Disrupting metabolism just to help increase osmolarity to help match outside and inside of cell.
In the loop of Henle, water reabsorption occurs here due to what?
Water is reabsorped in the loop of henle because it is located at the inner zone of the medulla, there is a high concentration gradient, so H2O moves from low to high and water gets reabsorbed 300-1200 mOsm
How does the loop of Henle differ in a desert dwelling sand rat compared to humans?
In a desert dwelling sand rat, the mOsm is much higher 6100 in the inner zone therefore there is a much higher increase of water reabsoprtion U/P is about 20.4
How does urine concentration correlate with medulla thickness (loop of henle longer)?
As medulla is thicker loop of henle is longer, urine concentration is higher, water is conserved more.
Do reptiles have a loop, fish, amphibians of henle?
No they don't they don't need it to conserve water, because they are fairly well hydrated.
compare Arid/mesic/aquatic medulalry thickness of animals?

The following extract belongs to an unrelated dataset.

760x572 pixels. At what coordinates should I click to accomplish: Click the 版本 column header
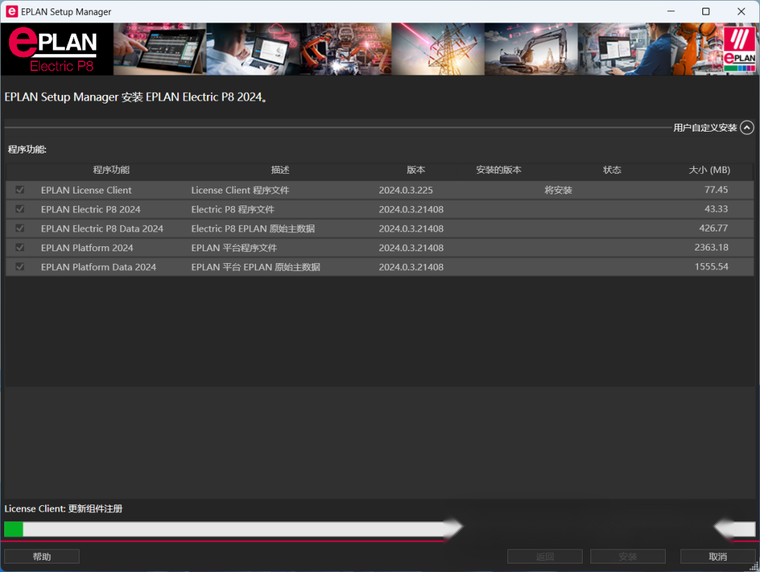(x=416, y=170)
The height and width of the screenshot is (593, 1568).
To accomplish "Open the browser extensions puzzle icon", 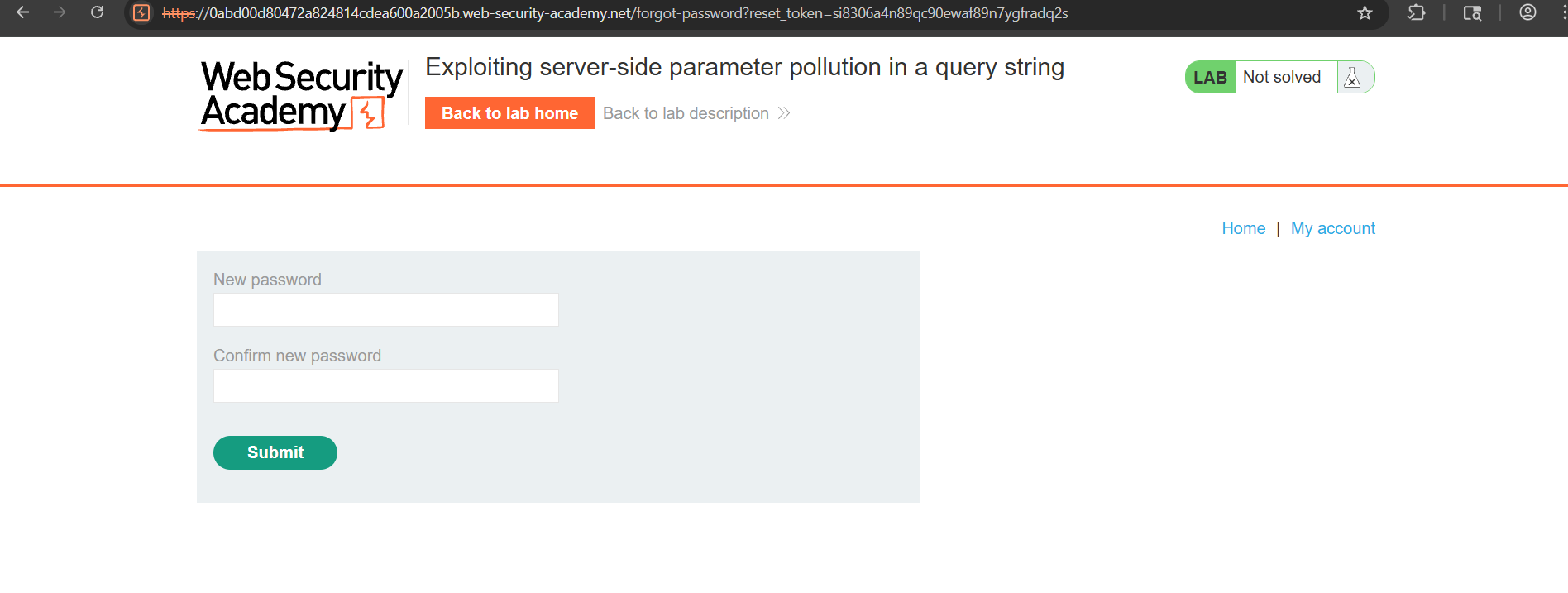I will pyautogui.click(x=1416, y=13).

Arid have thicker medulla's and longer loops of henle...while aquatics have thinner and shorter loops of henle.
U/P increases, what is increasing the value?
Urine osmolarity increases the value, a higher urine mOsm means a higher U/P index.
What is produces during deamination of amino acids and why must it be excreted?
Ammonia is produced and it must be excreted because it can disrupt cell metabolism
What are some types of Nitrogen excretion?
1. ammonontely-> ammonia
2. Ureotely-> urea
3. Uricotely-> uric acid
Between Amonia, urea, and uric acid which is more toxic? which takes up more energy to make/low energy? What takes more water and less water to make?
Ammonia is more toxic, ammonica requires less energy while uric acid takes up more energy, and ammonia needs more water to make and uric acid less water to make..Urea is inbetween
What kind of animals make ammonia, uric acid, urea?
Ammonia, fish/some amphibians. Uric acid: birds/reptiles. Urea: mammas, some amphibians.